Sortir de la réconfortante chaleur de l'utérus maternel et atterrir sur le sol froid d'une maternité porcine moderne n'est pas une partie de plaisir pour les porcelets. C'est même une véritable épreuve de survie pour ces petits dont la régulation de la température corporelle n'est pas le fort au cours des premières semaines de leur vie. Ainsi, 23% des bébés cochons meurent avant le sevrage. Des scientifiques de la Faculté de Sciences Agricoles de l'Université d'Aarhus ont décidé de se pencher sur le problème, en collaboration avec la société Skov A/S et l'organisation danoise de production porcine. Ils espèrent diminuer fortement la mortalité infantile des cochons en développant des "maternités porcines intelligentes".
Le principe fondateur de ces maternités réside dans un contrôle climatique précis des enclos individuels où les truies mettent bas. Les porcelets ont en effet un important besoin de chaleur au cours de leurs premiers jours de vie. "Un certain nombre de porcelets meurent en raison d'un manque d'oxygène à la naissance", explique ainsi Lene Juul Pedersen, responsable du projet au Service de santé, nutrition et bien-être animal de la Faculté des Sciences Agricoles. "D'autres naissent faibles et subissent un refroidissement rapide. De tels petits cochons sont en grand danger de mort. Un porcelet par portée pourrait en moyenne être sauvé par un meilleur contrôle des températures. Ceci représente un enjeu économique important pour les producteurs."
Dans les maternités porcines actuelles, la température est régulée pour l'ensemble du bâtiment. En exploitant des connaissances comportementales, il est possible de prévoir avec une certaine précision le moment de la mise-bas et donc d'adapter automatiquement la température de chaque enclos. La truie est en effet très active dans les 24 heures qui précèdent l'accouchement. Elle se lève et se recouche fréquemment et consacre une grande partie de son temps à la confection du nid qui accueillera ses petits le lendemain.
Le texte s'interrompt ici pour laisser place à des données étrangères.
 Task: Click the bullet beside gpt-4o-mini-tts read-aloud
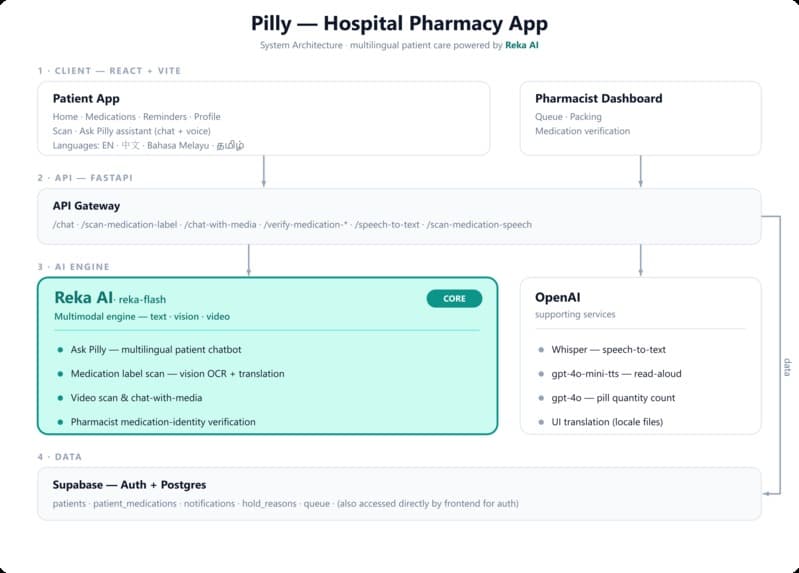point(541,374)
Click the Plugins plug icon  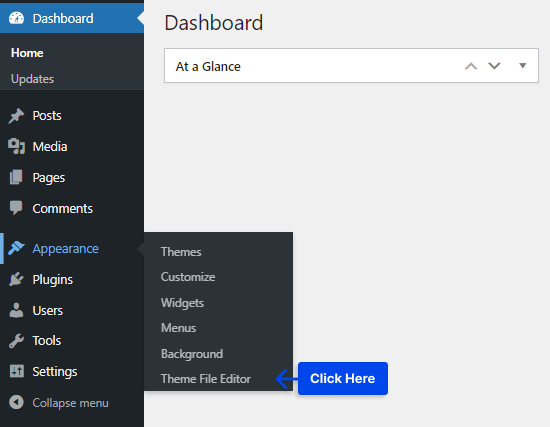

Les maternités porcines intelligentes seraient capables de détecter un tel comportement, d'alerter l'exploitant et de réchauffer l'enclos de la truie concernée. Non content de sauver les vies de nombreux porcelets, ce système permettrait une économie énergétique non négligeable pour ces exploitations où la température doit d'habitude être maintenue en permanence aux alentours de 20 degrés.
Le projet englobe également le développement de capteurs mesurant l'emplacement occupé dans l'enclos par la truie et ses petits et fournissant des indications sur leur état général. Ceci permettrait aux exploitants de disposer d'informations importantes sur le bien-être de leur cheptel et de traiter précocement les problèmes détectés.
L'équipe n'a pas encore déterminé la solution la plus simple pour récupérer toutes les données permettant le contrôle intelligent des maternités porcines. Trois pistes sont actuellement à l'étude : équiper les enclos de caméras de vidéo surveillance, implanter des puces dans les oreilles des truies ou truffer les enclos de capteurs sensoriels. Le projet qui devrait s'étendre sur quatre ans a reçu un financement de 8,3 millions de Couronnes (1,1 million d'euros) du Fonds Danois pour les Hautes Technologies.